*Stated problem*: Copy out each of the rows below word for word, keeping every line as it stands.

*Excerpted records*:
+ + +
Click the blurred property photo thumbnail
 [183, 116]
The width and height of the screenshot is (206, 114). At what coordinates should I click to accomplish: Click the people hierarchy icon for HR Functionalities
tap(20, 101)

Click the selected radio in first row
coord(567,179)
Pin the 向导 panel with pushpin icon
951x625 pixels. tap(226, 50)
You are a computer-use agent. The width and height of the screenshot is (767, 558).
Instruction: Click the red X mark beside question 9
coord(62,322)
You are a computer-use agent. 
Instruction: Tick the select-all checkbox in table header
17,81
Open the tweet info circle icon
+ + +
*Worked solution*:
Click the blurred property photo thumbnail
 [183, 116]
The width and height of the screenshot is (206, 114). At what coordinates should I click to accomplish: Click the people hierarchy icon for HR Functionalities
tap(20, 101)

Click the selected radio in first row
coord(567,179)
Pin the 向导 panel with pushpin icon
951x625 pixels. tap(226, 50)
You are a computer-use agent. The width and height of the screenshot is (767, 558).
Instruction: Click the red X mark beside question 9
coord(62,322)
You are a computer-use agent. 
Instruction: Tick the select-all checkbox in table header
17,81
Open the tweet info circle icon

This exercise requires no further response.